WHAT YOU NEED TO DO:
A. Please quote the handsaw ripping thread below, giving everything from "Now, my motive" down to "half the length.".
B. Translate this sentence from the handsaw ripping thread below into Spanish: "I wonder if it’s easier on a low saw bench with the wood horizontal and sawing down into it?"
C. Carry on the handsaw ripping thread below from the point where it stops.

QUOTED PASSAGE:
Now, my motive for choosing this one first was partly a test. It's nearly 250mm wide and I need two pieces at 100 and 110 from it, so there was a bit of leeway if I wandered too much. However, I've got another piece just over 600 long by 260 wide where I need five pieces at 45 each. I decided to mark this one as if I needed two pieces of 120, giving that 10mm channel to cut in. If I can stay within that accuracy for this length (just over 1200), then I can be a bit more confident of doing five pieces with the same leeway but half the length.

At this point, I started getting hungry, so that was it for today.
 
Long rips with a handsaw is not something I’ve tried yet, although I intend to (need to get a saw for the job). I wonder if it’s easier on a low saw bench with the wood horizontal and sawing down into it? As I say, I’ve never done it so I’m speculating.

Keep up the good work!
 
NickM":2d2w1wdi said:
Long rips with a handsaw is not something I’ve tried yet, although I intend to (need to get a saw for the job). I wonder if it’s easier on a low saw bench with the wood horizontal and sawing down into it? As I say, I’ve never done it so I’m speculating.

Keep up the good work!

(Page and screen pointing data)
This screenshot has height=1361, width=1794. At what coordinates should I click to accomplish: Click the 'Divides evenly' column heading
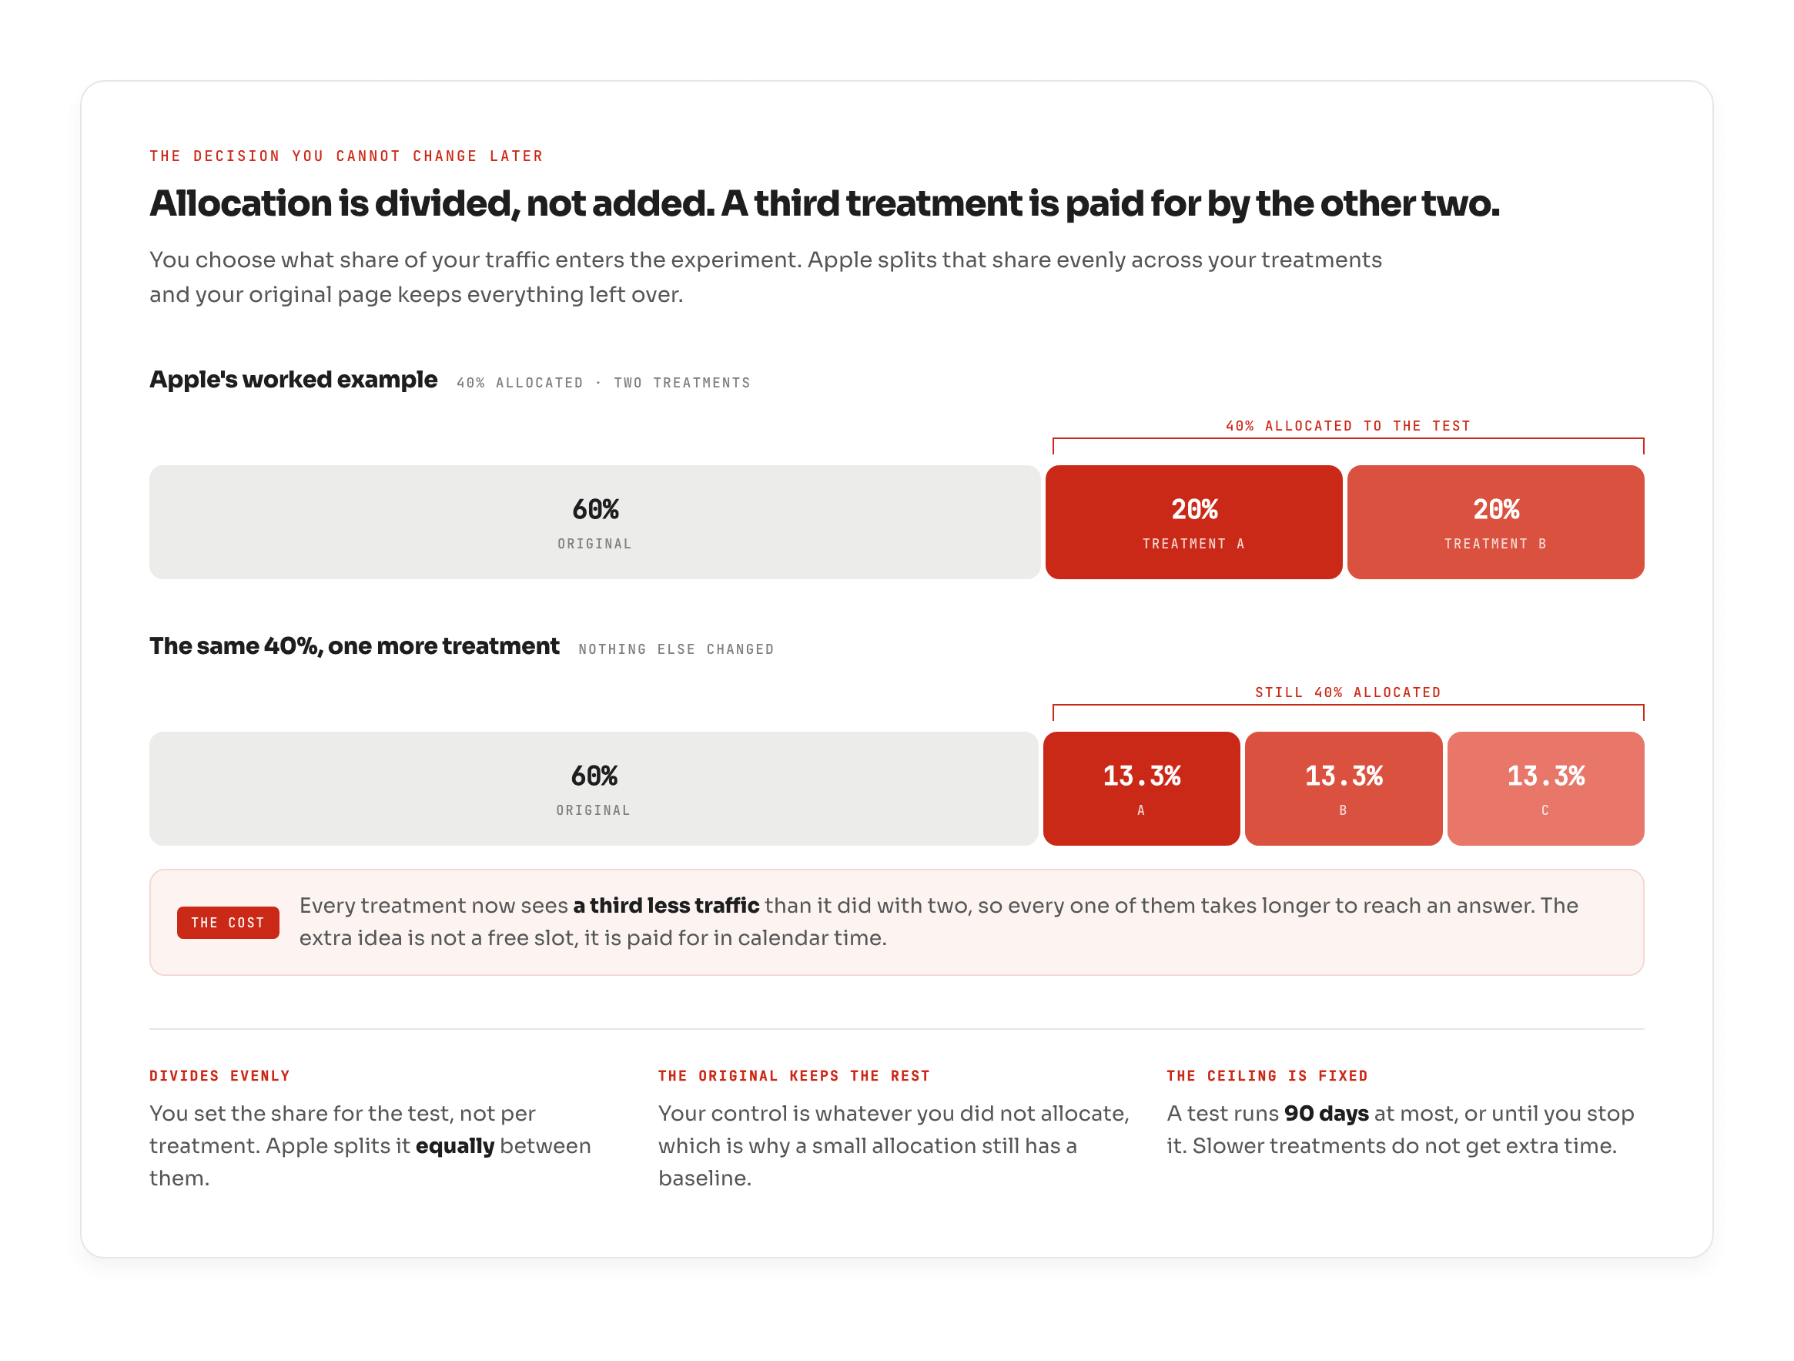click(x=220, y=1076)
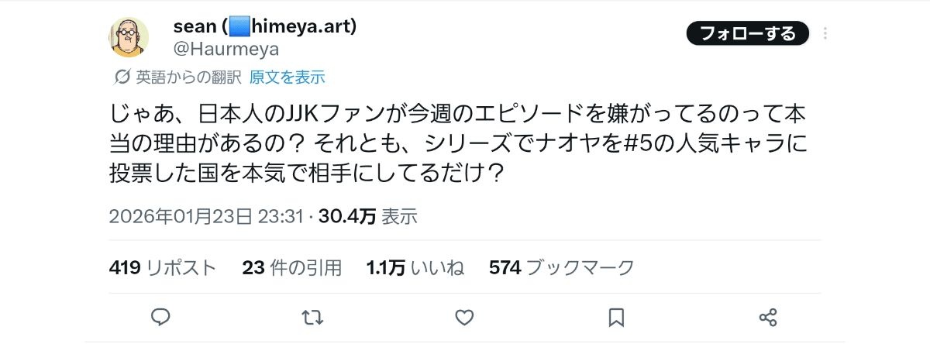The image size is (930, 344).
Task: Bookmark this tweet using the bookmark icon
Action: (x=616, y=317)
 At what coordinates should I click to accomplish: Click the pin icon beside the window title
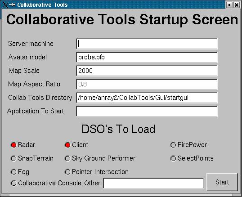click(x=12, y=5)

ANSWERS FOR THE EXERCISE:
A.
Now, my motive for choosing this one first was partly a test. It's nearly 250mm wide and I need two pieces at 100 and 110 from it, so there was a bit of leeway if I wandered too much. However, I've got another piece just over 600 long by 260 wide where I need five pieces at 45 each. I decided to mark this one as if I needed two pieces of 120, giving that 10mm channel to cut in. If I can stay within that accuracy for this length (just over 1200), then I can be a bit more confident of doing five pieces with the same leeway but half the length.

B. Me pregunto si es más fácil en un banco de serrar bajo, con la madera en horizontal y serrando hacia abajo sobre ella.

C.
On the odd occasions when I've ripped stuff down in the vice, I've gripped the wood by the edges, not the face and tipped it through about 30deg. If the rip saw is then held horizontal, it then more or less replicates sawing with the wood horizontal on a pair of saw horses - Rob
 
If the saw is pulling left then either your technique needs practice, the angle isn't conducive to good technique, or the set on the saw is off and it's nothing to do with your technique.

Try ripping something shorter that you can mount horizontal (I mean in a more 'normal' sawing position) and see if you have the same issue with it pulling left.

If the set is off then either it needs looking at by a saw Dr or you could knock a bit of set off yourself with a stone but on a nice saw I'd be nervous of doing that myself.
 
TrimTheKing":1fzsif0e said:
If the saw is pulling left then either your technique needs practice, the angle isn't conducive to good technique, or the set on the saw is off and it's nothing to do with your technique.

Try ripping something shorter that you can mount horizontal (I mean in a more 'normal' sawing position) and see if you have the same issue with it pulling left.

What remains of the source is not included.